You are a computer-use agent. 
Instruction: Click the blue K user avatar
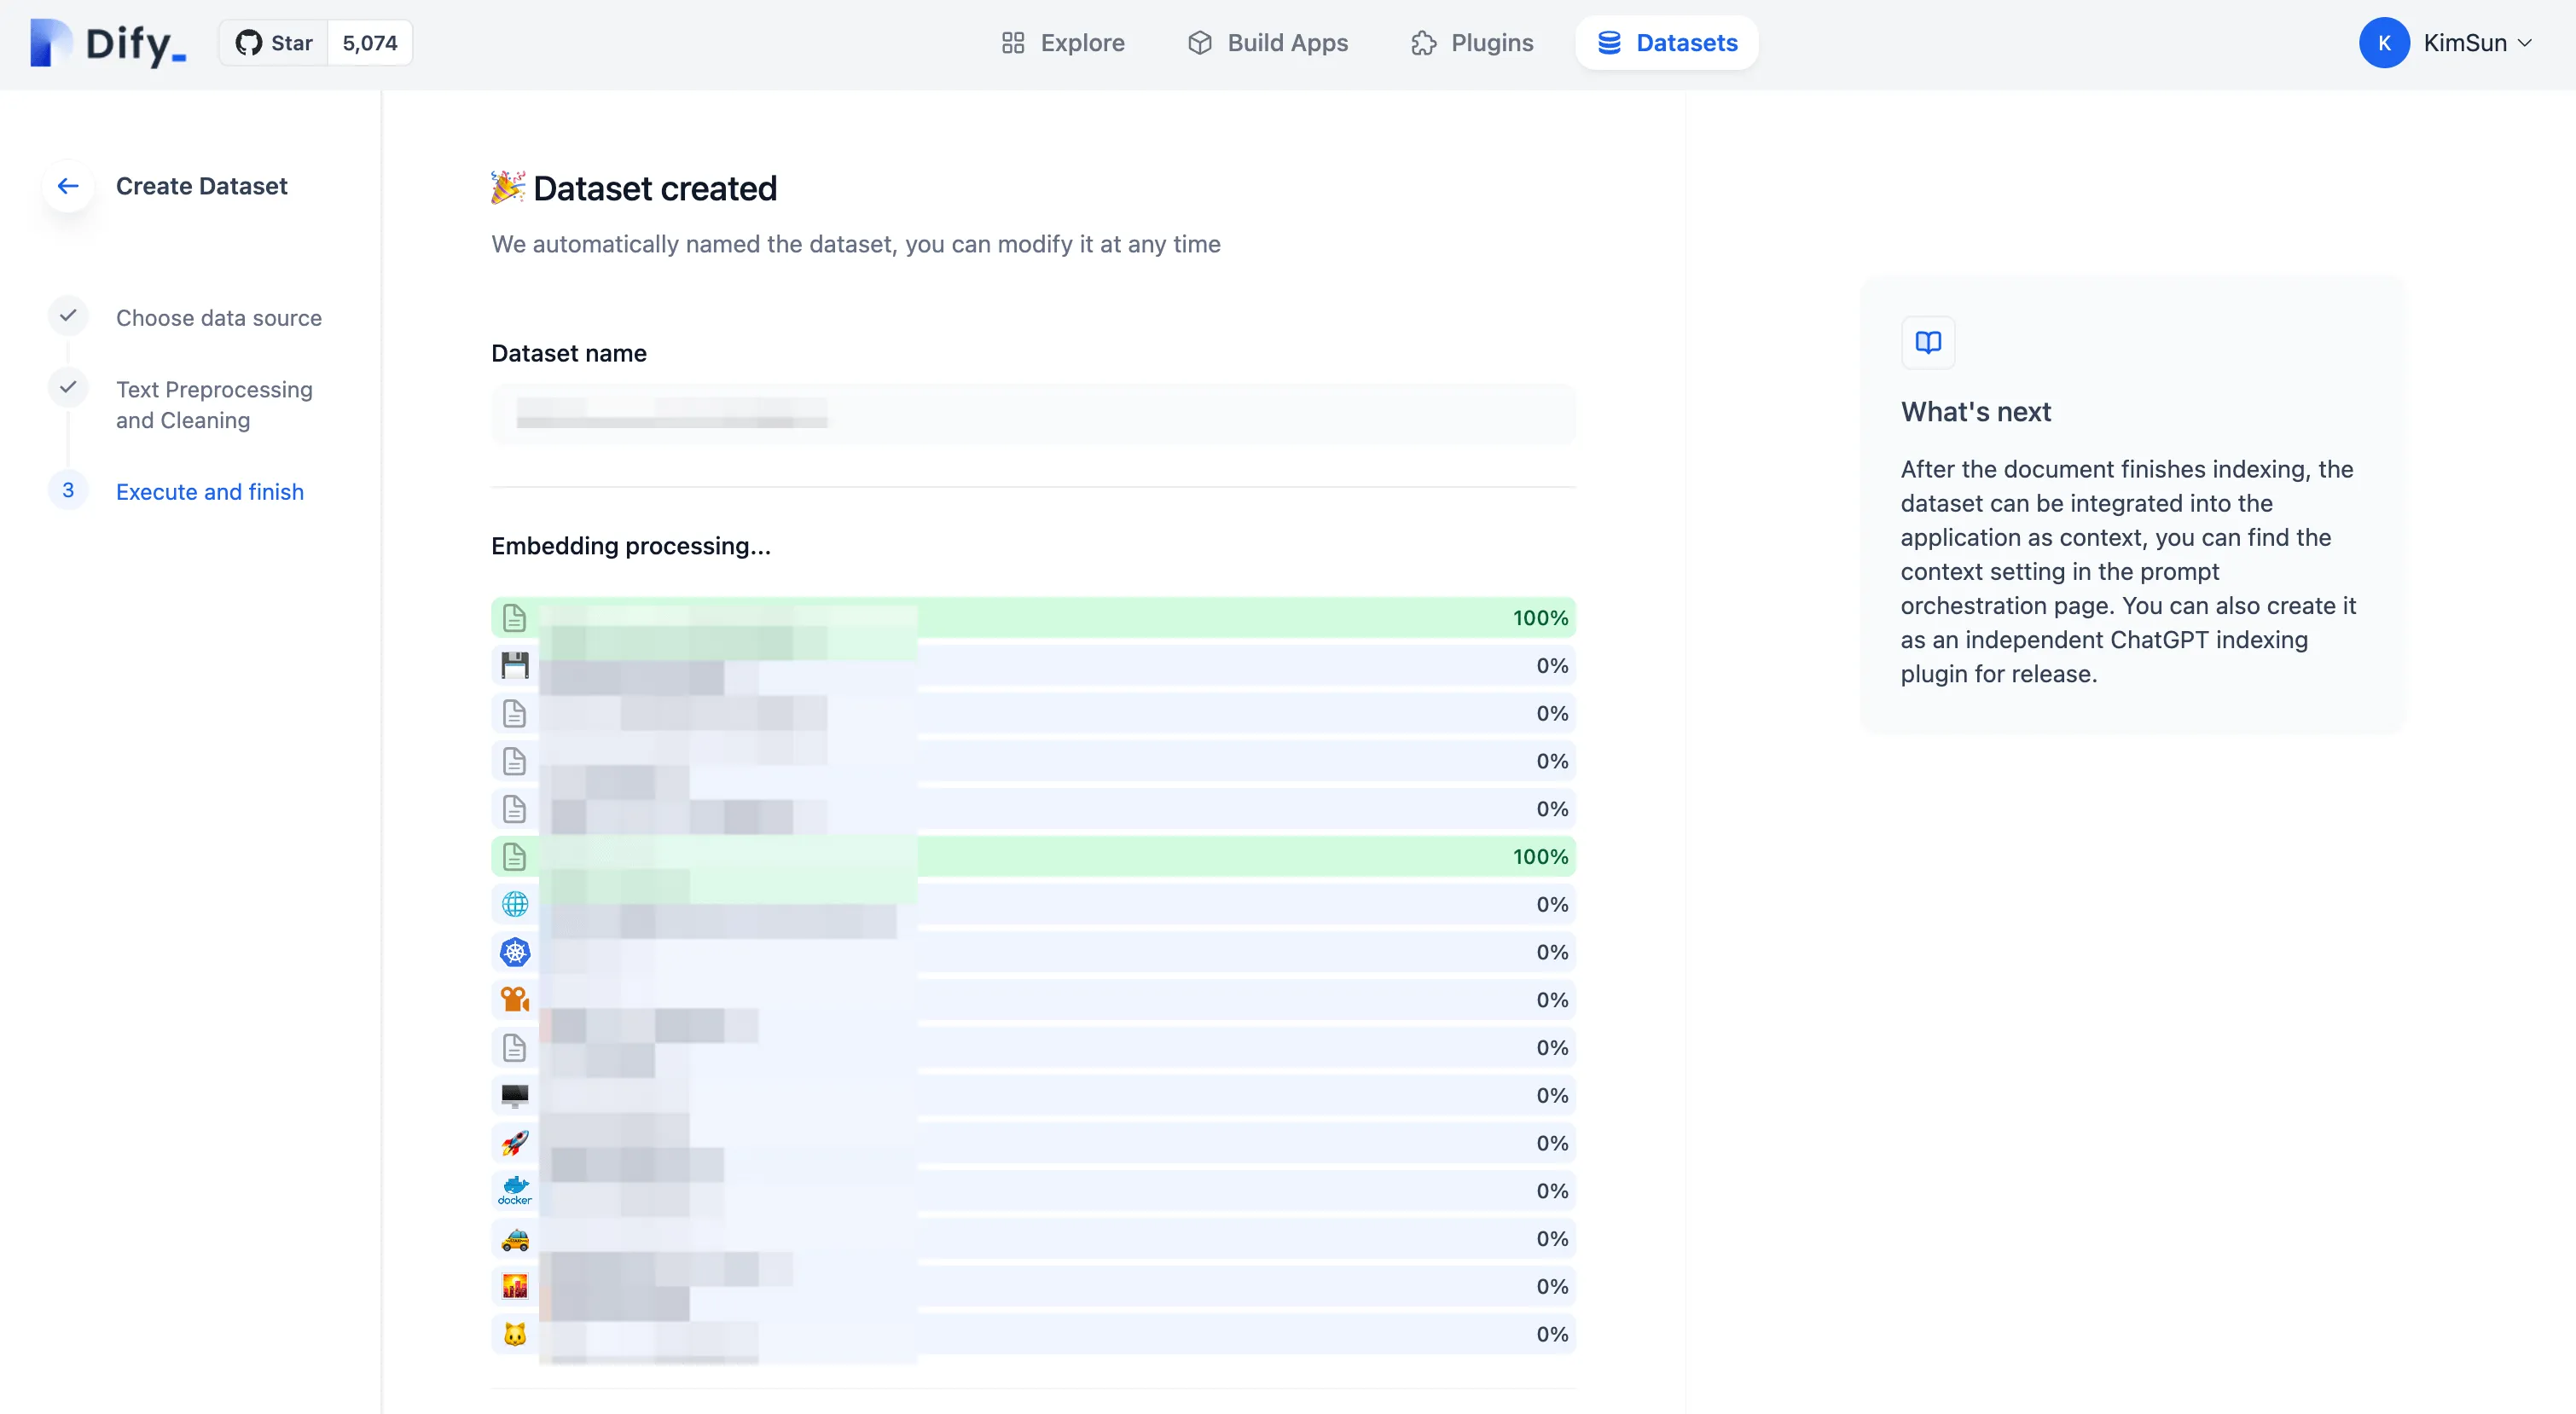click(2384, 43)
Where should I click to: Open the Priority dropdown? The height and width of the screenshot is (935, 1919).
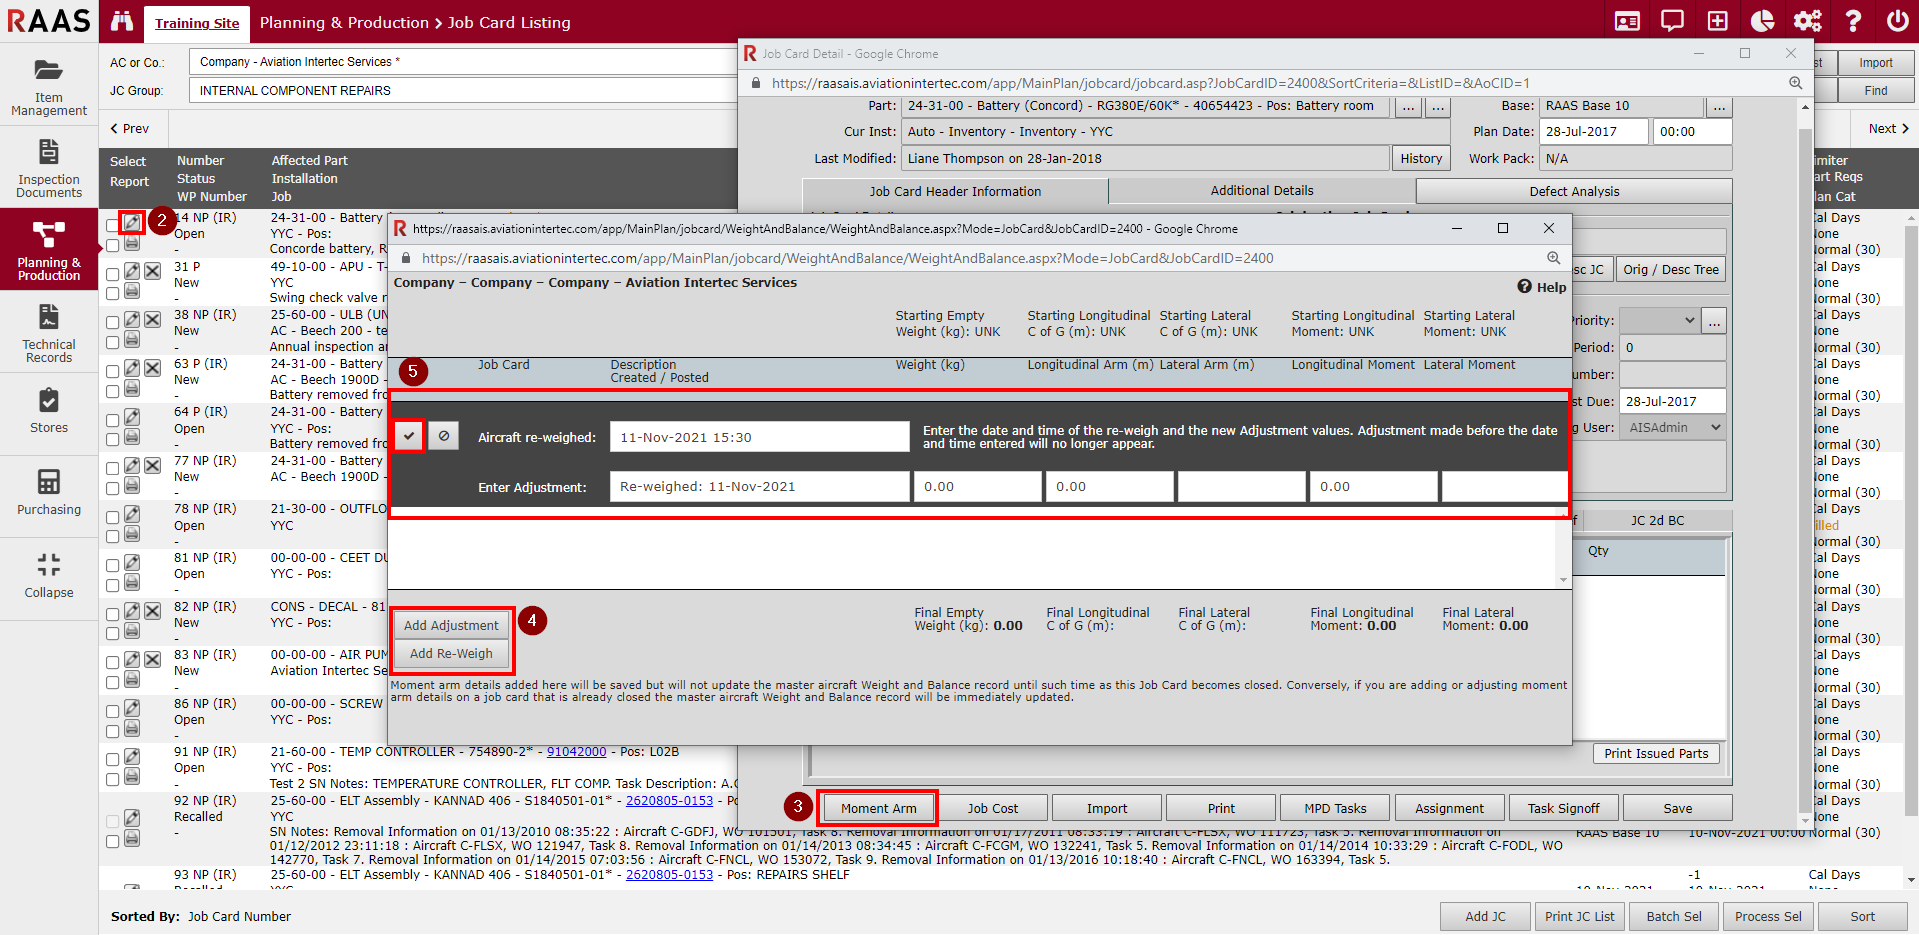[x=1661, y=321]
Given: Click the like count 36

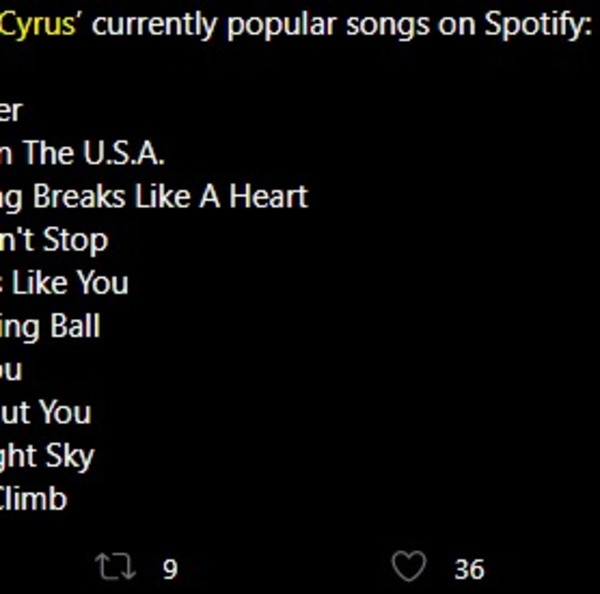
++++++++++++++++++++
▶ STATED TASK:
Can you recast the rows as a numbered list, starting at the line containing "Where should I" and ending at the last row, with blank lines and pictures left out?

▶ WRITTEN RESPONSE:
1. Where should I click to: Open the Priority dropdown? The height and width of the screenshot is (935, 1919).
2. [x=1661, y=321]
3. Given: Click the like count 36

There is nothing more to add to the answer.